**Activities:**
**a.** From the piece on Copenhagen's bodegas, copy out everything from "A sinister door" down to "Danish drinking games.".
**b.** Answer these questions using the piece on Copenhagen's bodegas:
(i) Bars under what size are exempt from the smoking ban?
(ii) During happy hour at the Eiffel, what do the 20 kroner beers cost?
(iii) What band is the jukebox playing?

Dive Bars And Dice Games… How To Fall In Love With Copenhagen

The first thing that greets you when you walk through the front door of the Eiffel Bar in Christianshavn is… another, slightly more sinister looking metal door.  Open this one though, and you’re met with air that’s as thick with smoke as it is with conversation. Copenhagen’s bodegas still allow smoking inside – weirdly, bars under 40 square metres are not subject to the smoking ban (provided they’re not serving food). It’s quite a thick smog and a heady atmosphere to walk into, especially when you’re coming in from the wide, clean, unpolluted streets of Copenhagen.  But once your olfactory sensibilities adjust and you’re sitting with a 20 kroner beer in front of you, you’ll start to realise that you wouldn’t have it any other way.

 

Bodegas are the ultimate dive bars, true ‘old man’ pubs – small and smoky, with low lights, low ceilings, and most importantly if you’re visiting Copenhagen on a budget – low prices. Those 20 kroner beers (around €2.70) are about as cheap as you’ll find in Copenhagen, a place where I am ashamed to say I’ve been stung – in more than one bar – paying around €8 for a depressingly normal pint. In a notoriously expensive city, these Bodegas are like smoky little oases for those of us who drink enough beer to make €8 a pint simply unthinkable. So it’s unsurprising that they’ve really caught on in recent years. If you’re in Copenhagen on a budget, the bodegas are for you.

A sinister door that is far less terrifying than these €8 pints…

It’s about 6:15 when we walk through that second metal door and as yet, the after-work ‘trendy’ (sorry) crew hasn’t arrived at the Eiffel, but my Copenhagen companion Marie-Louise assures me they will. Right now, a few groups of older men are drinking beers and puffing cigars, and there’s a jukebox in the corner playing Thin Lizzy. So far so good. The service is fast and friendly, and it’s happy hour until 7pm so those 20 kroner beers are actually only 17. And there’s only one thing to do when you find beer this cheap in Copenhagen…

Danish drinking games.

**Exercise data:**
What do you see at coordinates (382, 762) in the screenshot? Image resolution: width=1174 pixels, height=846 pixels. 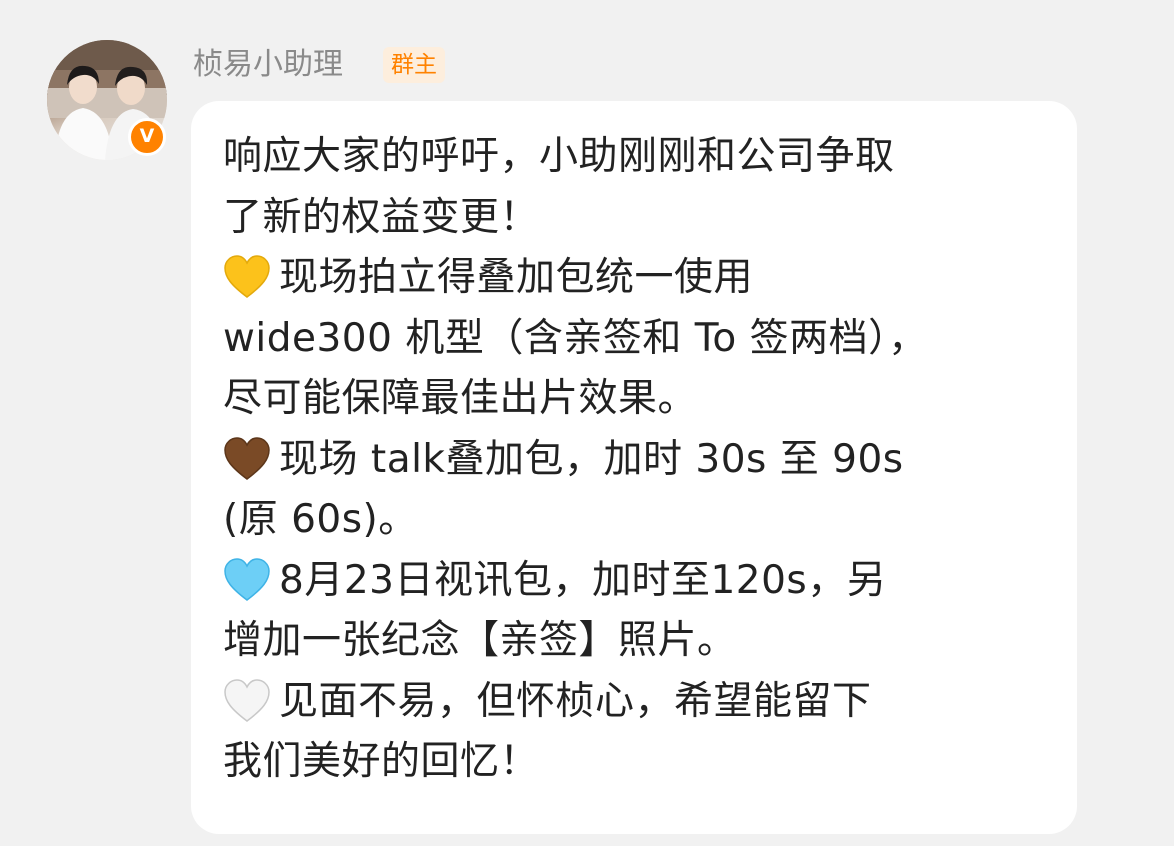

**Answers for the exercise:**
**a.**
A sinister door that is far less terrifying than these €8 pints…

It’s about 6:15 when we walk through that second metal door and as yet, the after-work ‘trendy’ (sorry) crew hasn’t arrived at the Eiffel, but my Copenhagen companion Marie-Louise assures me they will. Right now, a few groups of older men are drinking beers and puffing cigars, and there’s a jukebox in the corner playing Thin Lizzy. So far so good. The service is fast and friendly, and it’s happy hour until 7pm so those 20 kroner beers are actually only 17. And there’s only one thing to do when you find beer this cheap in Copenhagen…

Danish drinking games.

**b.**
(i) Bars under 40 square metres, provided they're not serving food.
(ii) 17 kroner, until 7pm.
(iii) Thin Lizzy.